Cybersecurity in crytocurrency is secure than traditional currency

Cybersecurity in Cryptocurrency is Secure

Cybersecurity has been of great concern in the recent past. Today, people are relying on information technology systems that are borderless and decentralized and which make use of the cyberspace. Criminals such as hackers target such systems to gain access and manipulate the systems for their benefit. The currency market has not been left out and professionals are striving to ensure their clients are secure from any cybercrime attempt. The professionals have tried to come up with policies that can guarantee people the safety of their money. People are slowly getting lured into cryptocurrency as it is becoming common on the worldwide scale. Individuals believe it is the way for the future based on various security features it comes with. So often than not, the currency gets subjected to evolving cyber threats and given that we are in a world where we are globally connected the threats get distributed much easily. To guarantee the security within the money market, access control that entails the currency’s confidentiality, integrity, and availability needs to be improved. Cryptocurrency is replacing the traditional currency given that it is proving to be more secure given that it experiences minimal fraud, people can easily access their accounts, and users can transact anonymously. Despite the fact that cryptocurrency was made with an expectation of worldwide decentralized cash framework, it rather has prompted unintended digital security issues, so as to counter such issues payment channels should be made more secure and stern purchase policies similar to those of the traditional currencies should to be introduced.

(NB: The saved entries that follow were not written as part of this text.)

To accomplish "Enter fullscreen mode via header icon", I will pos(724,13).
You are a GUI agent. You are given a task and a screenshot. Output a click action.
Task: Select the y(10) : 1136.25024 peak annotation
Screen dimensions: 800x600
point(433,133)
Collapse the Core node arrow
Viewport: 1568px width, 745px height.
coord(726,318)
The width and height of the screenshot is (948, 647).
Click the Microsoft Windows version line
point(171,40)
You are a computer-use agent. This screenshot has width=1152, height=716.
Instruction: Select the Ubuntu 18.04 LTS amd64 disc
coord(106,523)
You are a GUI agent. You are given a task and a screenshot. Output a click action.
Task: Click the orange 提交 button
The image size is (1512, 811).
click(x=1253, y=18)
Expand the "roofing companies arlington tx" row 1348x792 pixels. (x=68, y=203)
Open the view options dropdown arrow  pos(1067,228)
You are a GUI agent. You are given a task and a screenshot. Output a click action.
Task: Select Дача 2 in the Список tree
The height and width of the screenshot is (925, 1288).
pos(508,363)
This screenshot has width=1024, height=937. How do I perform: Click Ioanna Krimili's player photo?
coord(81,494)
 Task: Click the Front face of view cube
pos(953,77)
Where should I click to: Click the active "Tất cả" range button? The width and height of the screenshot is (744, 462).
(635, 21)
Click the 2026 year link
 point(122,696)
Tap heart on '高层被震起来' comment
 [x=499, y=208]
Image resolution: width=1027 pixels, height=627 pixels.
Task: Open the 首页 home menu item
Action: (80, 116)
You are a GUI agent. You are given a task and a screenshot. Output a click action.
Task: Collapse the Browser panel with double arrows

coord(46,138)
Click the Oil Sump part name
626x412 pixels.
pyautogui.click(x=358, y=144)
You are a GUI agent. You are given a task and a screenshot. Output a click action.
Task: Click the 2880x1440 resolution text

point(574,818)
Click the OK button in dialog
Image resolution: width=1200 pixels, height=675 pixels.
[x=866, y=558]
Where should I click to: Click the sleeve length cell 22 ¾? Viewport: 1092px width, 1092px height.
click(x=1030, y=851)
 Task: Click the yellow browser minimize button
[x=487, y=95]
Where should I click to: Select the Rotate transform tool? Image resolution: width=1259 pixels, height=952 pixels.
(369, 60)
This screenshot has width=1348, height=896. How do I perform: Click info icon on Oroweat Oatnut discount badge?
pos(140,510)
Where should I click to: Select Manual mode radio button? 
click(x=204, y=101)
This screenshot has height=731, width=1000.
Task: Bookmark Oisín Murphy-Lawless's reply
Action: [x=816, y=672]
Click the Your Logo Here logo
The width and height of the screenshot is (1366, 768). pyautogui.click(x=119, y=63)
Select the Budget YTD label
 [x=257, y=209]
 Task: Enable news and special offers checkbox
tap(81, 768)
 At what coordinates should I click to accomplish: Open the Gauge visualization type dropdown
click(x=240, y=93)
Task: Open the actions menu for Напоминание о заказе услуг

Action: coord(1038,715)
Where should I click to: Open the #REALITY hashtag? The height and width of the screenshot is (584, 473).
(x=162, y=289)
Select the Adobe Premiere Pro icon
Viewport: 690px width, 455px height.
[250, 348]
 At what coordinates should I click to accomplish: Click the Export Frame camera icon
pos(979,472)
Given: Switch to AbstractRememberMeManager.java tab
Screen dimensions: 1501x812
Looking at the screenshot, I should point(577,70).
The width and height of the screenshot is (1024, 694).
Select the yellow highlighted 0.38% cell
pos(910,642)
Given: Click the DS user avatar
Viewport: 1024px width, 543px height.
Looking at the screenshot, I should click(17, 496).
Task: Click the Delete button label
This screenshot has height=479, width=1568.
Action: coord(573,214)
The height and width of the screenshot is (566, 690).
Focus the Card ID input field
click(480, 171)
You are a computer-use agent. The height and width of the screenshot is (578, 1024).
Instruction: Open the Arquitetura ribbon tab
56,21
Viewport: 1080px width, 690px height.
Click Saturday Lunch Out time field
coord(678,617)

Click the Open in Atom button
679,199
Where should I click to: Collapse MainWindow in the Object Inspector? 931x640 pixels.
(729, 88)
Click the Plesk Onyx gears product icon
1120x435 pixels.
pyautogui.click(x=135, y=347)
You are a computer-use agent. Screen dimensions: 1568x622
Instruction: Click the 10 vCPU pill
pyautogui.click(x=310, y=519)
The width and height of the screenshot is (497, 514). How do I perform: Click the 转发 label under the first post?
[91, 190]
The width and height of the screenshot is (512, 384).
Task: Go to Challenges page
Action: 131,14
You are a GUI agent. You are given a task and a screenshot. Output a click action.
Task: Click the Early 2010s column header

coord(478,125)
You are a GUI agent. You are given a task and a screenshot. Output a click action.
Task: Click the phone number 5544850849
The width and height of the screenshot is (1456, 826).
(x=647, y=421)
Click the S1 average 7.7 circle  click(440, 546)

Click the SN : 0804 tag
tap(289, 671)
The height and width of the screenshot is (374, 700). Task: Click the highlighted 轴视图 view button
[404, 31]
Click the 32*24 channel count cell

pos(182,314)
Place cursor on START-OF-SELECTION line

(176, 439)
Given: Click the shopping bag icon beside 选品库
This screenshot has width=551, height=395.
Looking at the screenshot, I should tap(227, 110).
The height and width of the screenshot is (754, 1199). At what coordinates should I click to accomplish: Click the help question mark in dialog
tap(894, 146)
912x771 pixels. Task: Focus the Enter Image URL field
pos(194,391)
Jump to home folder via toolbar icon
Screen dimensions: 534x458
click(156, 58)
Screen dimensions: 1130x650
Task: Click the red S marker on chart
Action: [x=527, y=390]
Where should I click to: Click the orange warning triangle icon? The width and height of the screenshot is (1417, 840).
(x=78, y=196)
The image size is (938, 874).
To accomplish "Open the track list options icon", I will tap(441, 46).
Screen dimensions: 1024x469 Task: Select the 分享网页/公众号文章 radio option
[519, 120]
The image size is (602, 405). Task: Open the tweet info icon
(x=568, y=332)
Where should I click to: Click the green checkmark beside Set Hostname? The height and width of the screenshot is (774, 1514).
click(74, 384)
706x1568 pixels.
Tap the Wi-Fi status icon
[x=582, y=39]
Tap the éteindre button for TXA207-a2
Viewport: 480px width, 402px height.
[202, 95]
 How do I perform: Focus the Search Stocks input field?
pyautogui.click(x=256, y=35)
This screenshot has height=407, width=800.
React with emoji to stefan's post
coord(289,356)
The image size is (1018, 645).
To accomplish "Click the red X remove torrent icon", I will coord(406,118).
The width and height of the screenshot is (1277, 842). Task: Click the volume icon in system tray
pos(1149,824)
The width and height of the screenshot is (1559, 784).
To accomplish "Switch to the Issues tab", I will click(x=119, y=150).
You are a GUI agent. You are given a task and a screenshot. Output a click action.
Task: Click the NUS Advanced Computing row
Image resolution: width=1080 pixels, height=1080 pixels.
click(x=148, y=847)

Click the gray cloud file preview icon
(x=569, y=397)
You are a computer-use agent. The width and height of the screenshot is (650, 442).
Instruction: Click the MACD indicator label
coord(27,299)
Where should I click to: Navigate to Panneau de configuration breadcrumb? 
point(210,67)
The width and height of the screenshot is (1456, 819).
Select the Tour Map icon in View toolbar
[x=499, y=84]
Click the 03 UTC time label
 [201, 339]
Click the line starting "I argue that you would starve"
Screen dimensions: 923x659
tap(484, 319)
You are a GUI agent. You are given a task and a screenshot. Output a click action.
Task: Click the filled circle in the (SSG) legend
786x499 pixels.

Therefore, because the currency market needs to be secure throughout, then cryptocurrency be embraced by people compared to the traditional currencies.   

Compared to the traditional currency, cryptocurrency makes use crypto-secure technology that guarantees its security. The technology makes use of four security layers that ensure the safety of a user’s currency at any given time. The layers cannot be manipulated easily and hence minimizes chances of fraud. Some of the layers include two-factor authentication which is used while accessing a wallet, private and public keys, secure chat that clients and merchants use for communication, and a watch-only address. The fact that cryptocurrencies are digital makes it hard for cybercriminals to counterfeit currency or reverse money that has already been sent as it the case in traditional currencies where for example credit card charge-backs can be executed with much ease. In traditional currencies, for example, where clients use a credit card to make payments, they have an open period when they can be able to dispute the payment made. For cryptocurrencies power has been put into the hands of the merchant; thus they are not prone to fraud activities (Minnaar, 2014). Once a transaction is made, a user cannot be able to dispute the transaction. With that fraudsters have no chance of reversing a payment once a transaction has been completed. In cases where a reverse of a transaction needs to be made, the power is in the hands of the merchant to either send back the payment upon request or deny.